Supplied data:
__________

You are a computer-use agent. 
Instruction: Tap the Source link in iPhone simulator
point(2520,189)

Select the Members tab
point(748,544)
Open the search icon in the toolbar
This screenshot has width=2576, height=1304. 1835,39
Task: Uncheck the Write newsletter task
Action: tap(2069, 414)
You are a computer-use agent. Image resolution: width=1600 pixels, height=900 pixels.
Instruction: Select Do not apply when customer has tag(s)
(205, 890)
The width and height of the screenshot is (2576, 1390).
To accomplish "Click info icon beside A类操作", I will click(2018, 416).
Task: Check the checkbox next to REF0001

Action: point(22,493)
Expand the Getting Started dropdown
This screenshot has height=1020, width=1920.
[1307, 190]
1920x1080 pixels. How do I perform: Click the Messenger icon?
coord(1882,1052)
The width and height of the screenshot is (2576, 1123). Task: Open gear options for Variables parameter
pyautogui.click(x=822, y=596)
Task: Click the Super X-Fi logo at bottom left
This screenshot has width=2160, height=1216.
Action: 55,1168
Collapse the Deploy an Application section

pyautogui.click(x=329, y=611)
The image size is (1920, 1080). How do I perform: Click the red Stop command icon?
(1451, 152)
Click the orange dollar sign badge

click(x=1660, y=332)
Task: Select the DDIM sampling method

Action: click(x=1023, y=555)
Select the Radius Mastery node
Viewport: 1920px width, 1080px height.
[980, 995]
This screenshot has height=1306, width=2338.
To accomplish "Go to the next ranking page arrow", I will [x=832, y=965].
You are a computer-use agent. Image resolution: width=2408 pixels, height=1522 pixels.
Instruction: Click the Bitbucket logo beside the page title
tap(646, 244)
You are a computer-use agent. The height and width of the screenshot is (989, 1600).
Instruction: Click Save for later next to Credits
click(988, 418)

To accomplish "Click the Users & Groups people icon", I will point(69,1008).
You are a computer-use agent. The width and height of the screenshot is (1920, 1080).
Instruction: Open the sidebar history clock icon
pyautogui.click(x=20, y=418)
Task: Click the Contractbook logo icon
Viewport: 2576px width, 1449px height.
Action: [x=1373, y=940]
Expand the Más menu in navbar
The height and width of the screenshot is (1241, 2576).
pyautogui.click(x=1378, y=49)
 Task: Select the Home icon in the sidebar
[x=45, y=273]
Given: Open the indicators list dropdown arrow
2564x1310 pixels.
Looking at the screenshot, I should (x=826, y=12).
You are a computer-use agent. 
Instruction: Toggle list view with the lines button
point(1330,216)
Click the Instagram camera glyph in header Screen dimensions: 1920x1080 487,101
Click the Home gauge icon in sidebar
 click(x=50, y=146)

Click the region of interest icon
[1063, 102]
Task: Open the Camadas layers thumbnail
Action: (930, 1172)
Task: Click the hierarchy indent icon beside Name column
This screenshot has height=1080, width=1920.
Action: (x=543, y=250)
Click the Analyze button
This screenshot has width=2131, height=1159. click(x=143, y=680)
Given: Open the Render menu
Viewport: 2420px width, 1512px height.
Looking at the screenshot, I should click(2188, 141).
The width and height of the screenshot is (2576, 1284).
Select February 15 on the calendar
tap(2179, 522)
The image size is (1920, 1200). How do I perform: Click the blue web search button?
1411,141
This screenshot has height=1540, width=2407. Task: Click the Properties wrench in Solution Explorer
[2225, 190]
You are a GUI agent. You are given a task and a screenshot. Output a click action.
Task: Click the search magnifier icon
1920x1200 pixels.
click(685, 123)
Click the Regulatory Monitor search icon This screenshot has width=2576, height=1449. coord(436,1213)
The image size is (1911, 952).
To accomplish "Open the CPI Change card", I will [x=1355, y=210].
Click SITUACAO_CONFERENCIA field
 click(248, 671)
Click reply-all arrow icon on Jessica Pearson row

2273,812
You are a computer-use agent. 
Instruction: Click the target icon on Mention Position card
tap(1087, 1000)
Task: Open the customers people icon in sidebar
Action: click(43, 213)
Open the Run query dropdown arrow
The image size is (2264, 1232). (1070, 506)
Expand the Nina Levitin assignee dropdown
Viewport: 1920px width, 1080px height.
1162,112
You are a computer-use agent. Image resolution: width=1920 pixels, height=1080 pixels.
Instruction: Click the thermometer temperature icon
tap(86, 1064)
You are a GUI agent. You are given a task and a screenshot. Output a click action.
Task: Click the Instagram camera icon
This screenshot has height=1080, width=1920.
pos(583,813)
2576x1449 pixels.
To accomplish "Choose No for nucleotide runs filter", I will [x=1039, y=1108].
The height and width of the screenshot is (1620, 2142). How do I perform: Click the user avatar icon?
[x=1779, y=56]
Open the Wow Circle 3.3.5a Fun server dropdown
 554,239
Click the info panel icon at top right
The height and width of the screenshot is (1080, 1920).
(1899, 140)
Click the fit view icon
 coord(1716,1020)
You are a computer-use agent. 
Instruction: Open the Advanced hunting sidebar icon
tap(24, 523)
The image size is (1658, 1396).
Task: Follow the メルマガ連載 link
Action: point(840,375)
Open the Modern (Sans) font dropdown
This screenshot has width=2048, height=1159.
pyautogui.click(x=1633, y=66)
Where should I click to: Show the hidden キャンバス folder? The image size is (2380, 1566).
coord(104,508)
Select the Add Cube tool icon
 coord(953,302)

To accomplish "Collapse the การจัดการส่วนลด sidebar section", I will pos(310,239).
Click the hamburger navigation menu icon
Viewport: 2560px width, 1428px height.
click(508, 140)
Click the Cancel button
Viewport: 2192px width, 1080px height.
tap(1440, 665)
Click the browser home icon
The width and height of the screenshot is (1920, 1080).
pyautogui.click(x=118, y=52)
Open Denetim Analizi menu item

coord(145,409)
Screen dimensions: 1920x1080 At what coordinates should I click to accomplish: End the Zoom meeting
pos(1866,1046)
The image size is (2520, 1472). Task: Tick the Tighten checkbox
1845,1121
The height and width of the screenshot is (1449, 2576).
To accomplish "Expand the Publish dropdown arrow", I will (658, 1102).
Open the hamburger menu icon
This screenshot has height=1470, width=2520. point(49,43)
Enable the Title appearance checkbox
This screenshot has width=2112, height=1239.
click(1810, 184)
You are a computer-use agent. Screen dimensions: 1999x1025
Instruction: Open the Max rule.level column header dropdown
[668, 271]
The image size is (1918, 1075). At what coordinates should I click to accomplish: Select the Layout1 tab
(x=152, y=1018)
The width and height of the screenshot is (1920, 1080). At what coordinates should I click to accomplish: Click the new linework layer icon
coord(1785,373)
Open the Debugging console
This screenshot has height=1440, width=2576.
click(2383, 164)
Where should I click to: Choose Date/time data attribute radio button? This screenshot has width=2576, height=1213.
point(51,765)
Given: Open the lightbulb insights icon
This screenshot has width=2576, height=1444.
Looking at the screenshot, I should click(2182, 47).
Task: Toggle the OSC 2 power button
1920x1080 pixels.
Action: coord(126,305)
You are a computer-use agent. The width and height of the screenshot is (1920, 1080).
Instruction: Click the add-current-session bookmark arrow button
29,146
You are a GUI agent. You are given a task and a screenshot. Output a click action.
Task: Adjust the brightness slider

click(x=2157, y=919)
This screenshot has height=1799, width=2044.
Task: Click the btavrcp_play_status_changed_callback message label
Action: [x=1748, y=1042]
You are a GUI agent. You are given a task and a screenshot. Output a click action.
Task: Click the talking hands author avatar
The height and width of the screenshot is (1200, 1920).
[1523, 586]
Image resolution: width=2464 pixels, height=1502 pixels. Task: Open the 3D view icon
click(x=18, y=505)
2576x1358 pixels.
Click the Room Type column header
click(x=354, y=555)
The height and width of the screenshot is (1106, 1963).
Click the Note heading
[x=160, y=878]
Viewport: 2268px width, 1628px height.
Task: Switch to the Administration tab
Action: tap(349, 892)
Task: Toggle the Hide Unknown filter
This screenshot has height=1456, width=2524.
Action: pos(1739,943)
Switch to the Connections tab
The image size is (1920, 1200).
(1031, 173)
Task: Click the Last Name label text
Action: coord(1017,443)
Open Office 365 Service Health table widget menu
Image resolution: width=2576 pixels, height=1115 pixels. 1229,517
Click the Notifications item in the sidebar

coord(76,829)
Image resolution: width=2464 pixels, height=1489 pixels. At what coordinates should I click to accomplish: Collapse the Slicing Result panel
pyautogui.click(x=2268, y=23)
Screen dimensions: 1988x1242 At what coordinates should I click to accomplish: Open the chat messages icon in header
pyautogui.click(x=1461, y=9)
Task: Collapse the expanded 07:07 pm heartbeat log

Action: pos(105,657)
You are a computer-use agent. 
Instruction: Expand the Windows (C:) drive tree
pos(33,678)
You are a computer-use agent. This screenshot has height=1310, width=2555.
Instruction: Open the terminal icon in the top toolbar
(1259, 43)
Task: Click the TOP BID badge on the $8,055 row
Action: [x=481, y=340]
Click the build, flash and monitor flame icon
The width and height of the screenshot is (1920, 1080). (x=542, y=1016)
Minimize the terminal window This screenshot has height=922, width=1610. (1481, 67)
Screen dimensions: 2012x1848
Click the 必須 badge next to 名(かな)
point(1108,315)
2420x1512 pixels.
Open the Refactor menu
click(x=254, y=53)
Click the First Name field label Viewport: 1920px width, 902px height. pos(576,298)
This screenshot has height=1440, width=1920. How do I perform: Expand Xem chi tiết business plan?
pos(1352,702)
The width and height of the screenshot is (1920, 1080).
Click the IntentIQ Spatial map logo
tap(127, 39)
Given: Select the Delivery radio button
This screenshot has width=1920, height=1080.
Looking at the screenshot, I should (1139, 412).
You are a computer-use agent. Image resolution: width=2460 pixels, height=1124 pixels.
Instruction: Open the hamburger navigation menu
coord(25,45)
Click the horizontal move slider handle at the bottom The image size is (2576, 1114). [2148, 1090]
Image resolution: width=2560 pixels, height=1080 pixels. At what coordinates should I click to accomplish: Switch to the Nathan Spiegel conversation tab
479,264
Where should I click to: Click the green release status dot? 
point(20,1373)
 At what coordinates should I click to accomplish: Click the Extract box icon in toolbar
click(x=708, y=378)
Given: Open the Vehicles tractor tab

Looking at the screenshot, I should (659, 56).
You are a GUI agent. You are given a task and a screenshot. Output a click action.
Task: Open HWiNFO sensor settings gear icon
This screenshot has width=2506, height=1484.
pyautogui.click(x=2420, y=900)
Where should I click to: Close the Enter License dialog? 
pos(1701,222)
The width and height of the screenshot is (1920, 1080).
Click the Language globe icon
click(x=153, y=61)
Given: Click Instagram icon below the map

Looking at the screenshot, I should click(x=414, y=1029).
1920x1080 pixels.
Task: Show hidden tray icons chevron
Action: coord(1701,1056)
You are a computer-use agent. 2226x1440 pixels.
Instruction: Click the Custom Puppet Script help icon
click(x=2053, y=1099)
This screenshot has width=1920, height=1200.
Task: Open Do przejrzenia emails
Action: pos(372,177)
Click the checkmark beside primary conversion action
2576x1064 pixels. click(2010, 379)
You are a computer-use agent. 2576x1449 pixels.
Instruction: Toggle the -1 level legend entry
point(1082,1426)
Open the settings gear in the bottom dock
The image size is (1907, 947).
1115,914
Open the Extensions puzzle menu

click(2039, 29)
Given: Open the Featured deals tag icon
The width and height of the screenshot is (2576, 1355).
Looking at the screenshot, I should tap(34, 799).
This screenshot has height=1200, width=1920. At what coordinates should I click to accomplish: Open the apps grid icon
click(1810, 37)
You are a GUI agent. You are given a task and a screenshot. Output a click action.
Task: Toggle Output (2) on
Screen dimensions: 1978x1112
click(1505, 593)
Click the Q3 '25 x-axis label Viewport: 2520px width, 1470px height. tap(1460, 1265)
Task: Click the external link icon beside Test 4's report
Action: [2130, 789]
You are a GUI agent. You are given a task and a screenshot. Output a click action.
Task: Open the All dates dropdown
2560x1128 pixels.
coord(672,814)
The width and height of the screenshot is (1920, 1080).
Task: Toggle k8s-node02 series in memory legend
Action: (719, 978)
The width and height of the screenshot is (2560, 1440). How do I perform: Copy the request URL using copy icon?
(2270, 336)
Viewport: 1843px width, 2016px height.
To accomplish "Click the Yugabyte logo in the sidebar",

__________

Exercise brief: Up to and including the line that contains "You are a computer-use agent. Image resolution: width=1600", output the records above exactly, beginning with their first line.

The completed task:
You are a computer-use agent. 
Instruction: Tap the Source link in iPhone simulator
point(2520,189)

Select the Members tab
point(748,544)
Open the search icon in the toolbar
This screenshot has width=2576, height=1304. 1835,39
Task: Uncheck the Write newsletter task
Action: tap(2069, 414)
You are a computer-use agent. Image resolution: width=1600 pixels, height=900 pixels.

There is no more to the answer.